To find the greatest number of tables that Ram can stock we need to find the GCF of 21 and 63. Hence GCF of 21 and 63 is 21. So the number of tables that can be arranged is 21.

Ariel is making ready to eat meals to share with friends. She has 21 bottles of water and 63 cans of food, which she would like to distribute equally, with no left overs. What is the greatest number of boxes Ariel can make?

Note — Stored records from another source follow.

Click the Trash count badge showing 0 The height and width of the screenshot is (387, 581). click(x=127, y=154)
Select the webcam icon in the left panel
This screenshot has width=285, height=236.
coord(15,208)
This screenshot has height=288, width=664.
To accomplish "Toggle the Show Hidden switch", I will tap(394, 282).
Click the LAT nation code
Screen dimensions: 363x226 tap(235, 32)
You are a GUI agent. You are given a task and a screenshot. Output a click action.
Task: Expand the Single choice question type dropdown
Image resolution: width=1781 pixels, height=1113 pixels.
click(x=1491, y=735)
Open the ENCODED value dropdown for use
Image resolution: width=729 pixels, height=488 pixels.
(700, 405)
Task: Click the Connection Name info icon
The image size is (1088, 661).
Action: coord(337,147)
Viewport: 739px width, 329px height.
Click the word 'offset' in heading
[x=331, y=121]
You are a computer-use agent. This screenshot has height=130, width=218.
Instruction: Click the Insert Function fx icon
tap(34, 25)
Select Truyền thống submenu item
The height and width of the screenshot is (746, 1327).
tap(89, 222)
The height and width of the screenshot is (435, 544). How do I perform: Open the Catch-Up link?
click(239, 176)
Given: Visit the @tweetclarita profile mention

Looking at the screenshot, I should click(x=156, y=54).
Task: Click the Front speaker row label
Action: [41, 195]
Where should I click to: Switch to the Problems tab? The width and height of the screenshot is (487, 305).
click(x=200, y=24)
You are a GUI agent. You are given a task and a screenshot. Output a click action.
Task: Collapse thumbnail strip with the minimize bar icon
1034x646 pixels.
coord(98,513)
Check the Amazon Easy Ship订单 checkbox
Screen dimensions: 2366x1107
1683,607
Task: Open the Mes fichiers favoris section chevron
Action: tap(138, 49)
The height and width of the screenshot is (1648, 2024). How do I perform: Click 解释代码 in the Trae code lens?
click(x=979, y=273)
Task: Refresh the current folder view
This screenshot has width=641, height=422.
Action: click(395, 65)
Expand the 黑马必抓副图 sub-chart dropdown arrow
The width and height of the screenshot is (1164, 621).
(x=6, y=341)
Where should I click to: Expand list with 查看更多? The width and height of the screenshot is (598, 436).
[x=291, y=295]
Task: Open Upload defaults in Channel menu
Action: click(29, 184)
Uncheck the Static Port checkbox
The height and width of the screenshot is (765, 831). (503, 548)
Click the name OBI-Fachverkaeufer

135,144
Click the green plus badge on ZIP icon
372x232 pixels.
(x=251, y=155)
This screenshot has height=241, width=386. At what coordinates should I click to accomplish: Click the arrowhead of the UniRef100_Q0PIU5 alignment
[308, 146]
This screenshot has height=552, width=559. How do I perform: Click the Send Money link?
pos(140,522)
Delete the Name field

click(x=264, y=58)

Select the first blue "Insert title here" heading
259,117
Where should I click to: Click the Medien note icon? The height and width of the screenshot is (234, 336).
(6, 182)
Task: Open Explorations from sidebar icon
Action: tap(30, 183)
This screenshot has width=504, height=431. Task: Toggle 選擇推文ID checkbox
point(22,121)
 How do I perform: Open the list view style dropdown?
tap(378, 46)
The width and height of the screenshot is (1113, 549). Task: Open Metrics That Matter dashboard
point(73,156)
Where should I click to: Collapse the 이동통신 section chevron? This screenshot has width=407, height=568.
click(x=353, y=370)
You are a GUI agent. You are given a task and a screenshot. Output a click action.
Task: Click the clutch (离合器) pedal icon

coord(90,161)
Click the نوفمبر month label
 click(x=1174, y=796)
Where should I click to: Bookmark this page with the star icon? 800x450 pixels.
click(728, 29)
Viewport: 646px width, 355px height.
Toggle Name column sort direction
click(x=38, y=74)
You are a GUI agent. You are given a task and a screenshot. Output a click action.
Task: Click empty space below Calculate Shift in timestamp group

The greatest number of boxes Ariel can make would be equal to GCF of 21 and 63. So the GCF of 21 and 63 is 21.

Mary has 21 blue buttons and 63 white buttons. She wants to place them in identical groups without any buttons left, in the greatest way possible. Can you help Mary arranging them in groups?

Greatest possible way in which Mary can arrange them in groups would be GCF of 21 and 63. Hence, the GCF of 21 and 63 or the greatest arrangement is 21.

Kamal is making identical balloon arrangements for a party. He has 21 maroon balloons, and 63 orange balloons. He wants each arrangement tohave the same number of each color. What is the greatest number of arrangements that he can make if every balloon is used?

The greatest number of arrangements that he can make if every balloon is used would be equal to GCF of 21 and 63. So the GCF of 21 and 63 is 21.

Kunal is making baskets full of nuts and dried fruits. He has 21 bags of nuts and 63 bags of dried fruits. He wants each basket to be identical, containing the same combination of bags of nuts and bags of driesn fruits, with no left overs. What is the greatest number of baskets that Kunal can make?

the greatest number of baskets that Kunal can make would be equal to GCF of 21 and 63. So the GCF of 21 and 63 is 21.

To energize public transportation, Abir needs to give a few companions envelopes with transport tickets, and metro tickets in them. On the off chance that he has 21 bus tickets and 63 metro tickets to be parted similarly among the envelopes, and he need no tickets left. What is the greatest number of envelopes Abir can make?

To make the greatest number of envelopes Abir needs to find out the GCF of 21 and 63. Hence, GCF of 21 and 63 is 21.